Il y a 25 ans, le roi Baudouin faisait trembler la Belgique

Trois avril 1990. La loi belge sur l’avortement est finalement promulguée, après une crise sans précédent, qui verra le roi Baudouin refuser de sanctionner la loi. Un cas unique dans l’histoire de la Belgique.

Thomas Bernard
Il y a 25 ans, le roi Baudouin faisait trembler la Belgique
baudouin ©L'Avenir

Ce 3 avril 2015, cela fait 25 ans que la Belgique a dépénalisé (partiellement) l’avortement, permettant à chaque femme qui le demande d’y recourir dans les 12 premières semaines de grossesse.

Cette loi dépénalisant l'avortement pose, aujourd'hui encore, question à certains, mais elle restera surtout associée à l'une des plus graves crises institutionnelles de notre pays. Retour en arrière.

Il y a 25 ans, le roi Baudouin faisait trembler la Belgique

IVG clandestines

Le 16 janvier 1973, un gynécologue, Willy Peers (photo ici à droite), est arrêté sur base d’une dénonciation anonyme pour avoir procédé à de nombreux avortements.

Un cas loin d’être unique, mais qui lance un véritable mouvement pro-avortement dans les années 70 et 80. Les manifestations s’organisent. Puis s’intensifient. Le législateur finira par prendre le dossier à bras-le-corps.

Il y a 25 ans, le roi Baudouin faisait trembler la Belgique

La loi votée

Au bout de nombreuses propositions de lois et de gouvernement successifs, c’est finalement le 29 mars 1990, sous Wilfried Martens, que la loi Lallemand-Michielsens dépénalisant partiellement l’avortement est votée, au terme d’un long débat parlementaire. Une victoire après les nombreuses manifestations.

Il y a 25 ans, le roi Baudouin faisait trembler la Belgique

Le refus du roi

Pour être appliquée, la loi doit être sanctionnée par le roi. Ultime étape qui promulgue la loi afin qu’elle soit appliquée.

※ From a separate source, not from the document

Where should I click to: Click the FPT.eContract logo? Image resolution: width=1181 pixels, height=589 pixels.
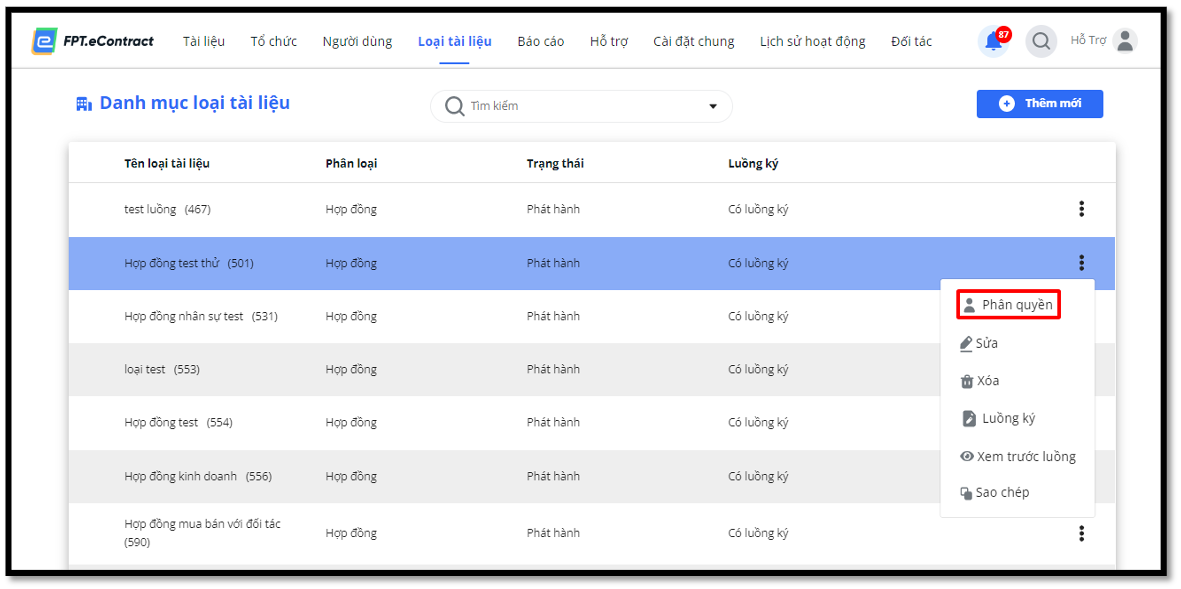[x=93, y=41]
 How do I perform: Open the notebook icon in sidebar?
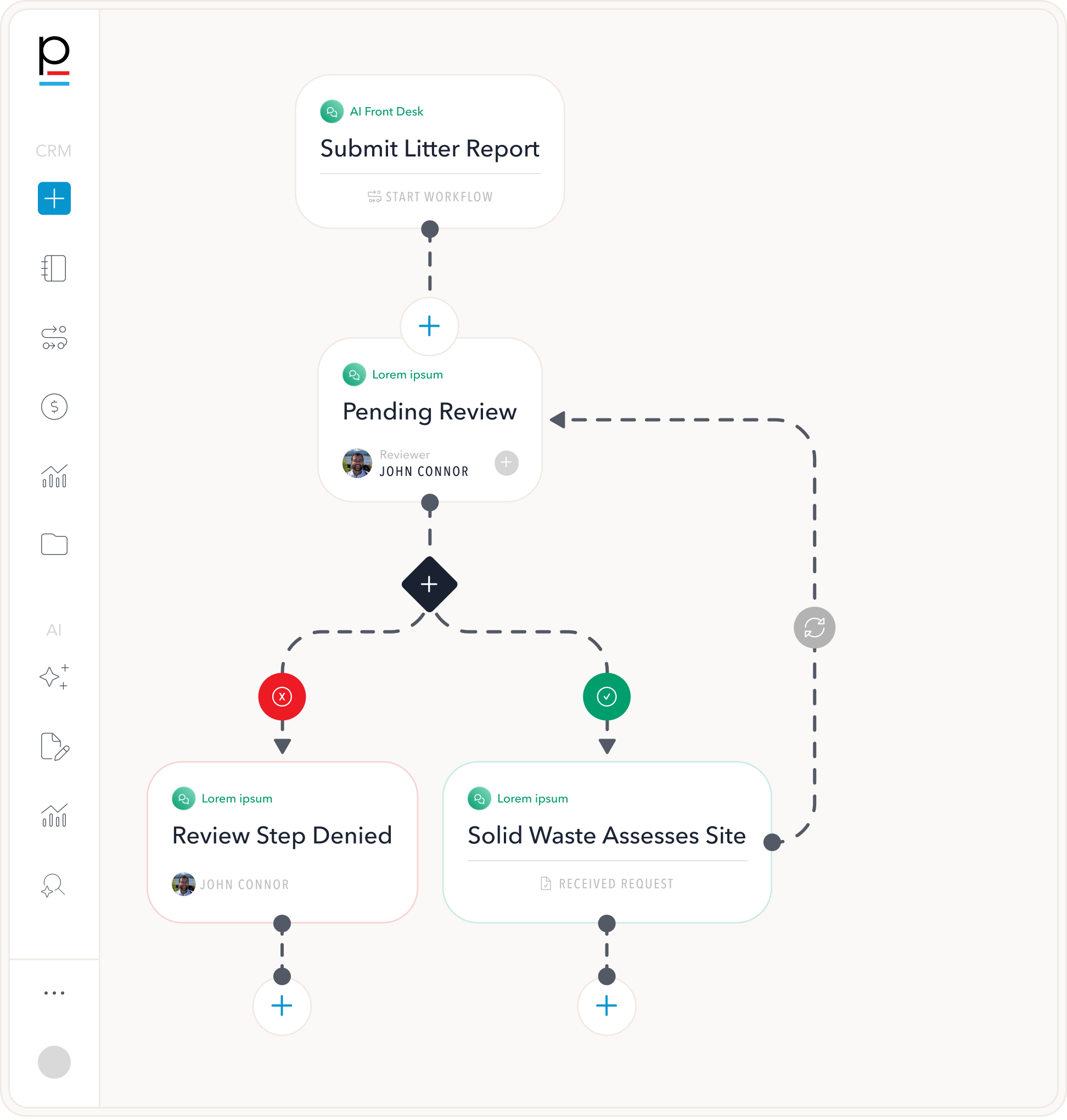(x=54, y=268)
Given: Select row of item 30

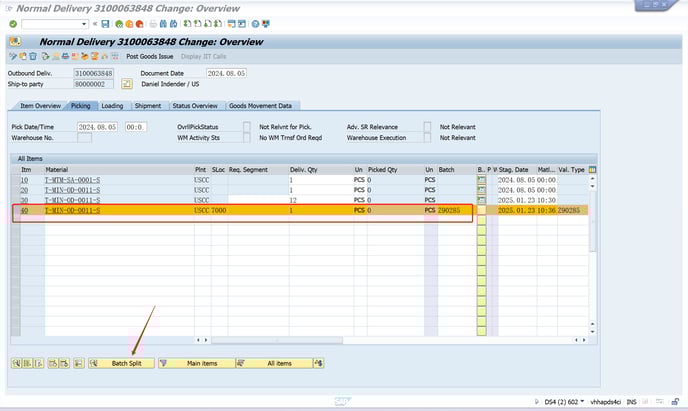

Mais le roi Baudouin, fervent catholique, opposé à l’avortement, invoque «un grave problème de conscience». Le 30 mars 1990, le roi exprime dans une lettre au Premier ministre Wilfried Martens son refus de signer la loi. Un tremblement de terre.

Sous les conseils de Wilfried Martens, le roi ajoute dans sa lettre une ligne invitant le parlement à trouver une solution. Pour éviter la crise, le Premier ministre a alors l’idée d’utiliser l’article 93 de la constitution (à l’époque article 82).

Il y a 25 ans, le roi Baudouin faisait trembler la Belgique

Un tour de passe-passe

Pendant 36 heures, le roi sera déclaré dans l’impossibilité de régner. Durant cette période, le conseil des ministres exerce les prérogatives constitutionnelles du roi. Dans la nuit du 3 au 4 avril, le conseil des ministres se réunit au château du Stuyvenbergh et c’est le gouvernement qui signe la proposition de loi dépénalisant l’avortement.

Le 5 avril 1990, les chambres réunies constatent la fin de l’impossibilité de régner du roi, après une parenthèse inédite des fonctions du roi comme troisième branche du pouvoir législatif.

Aujourd'hui, des voix s'élèvent pour demander d'allonger au-delà de 12 semaines la durée pendant laquelle l'IVG peut être pratiquée. D'autres continuent de se battre contre une pratique jugée « contraire à la vie ». On dénombre chaque année en Belgique un peu moins de 20.000 interruptions volontaires de grossesse.

Que dit la loi belge sur l’IVG ?

L’avortement n’est que partiellement dépénalisé en Belgique. Certaines conditions doivent être respectées:

– L’IVG doit avoir lieu dans un établissement de soin où existe un service d’information destiné à informer la patiente sur les alternatives possibles à l’IVG.

– Avant 12 semaines de conception, le médecin doit reconnaître l’état de détresse de la patiente et recueillir une formulation écrite de sa détermination.

– Un délai de 6 jours doit être respecté entre ce premier contact et le jour de l’IVG.

– Aucun médecin n’est obligé de pratiquer une IVG mais il doit informer la patiente de son refus et l’orienter.

– Après 12 semaines de conception, l’IVG n’est autorisée que si la poursuite de la grossesse met en péril grave la santé de la femme ou si l’enfant est atteint d’une affection particulièrement grave et reconnue comme incurable. L’avis d’un deuxième médecin est requis.

– L’IVG doit faire l’objet d’un signalement anonyme à la commission d’évaluation.

– La loi ne prévoit aucune exigence particulière en ce qui concerne les mineures (pas d’obligation d’un accord parental).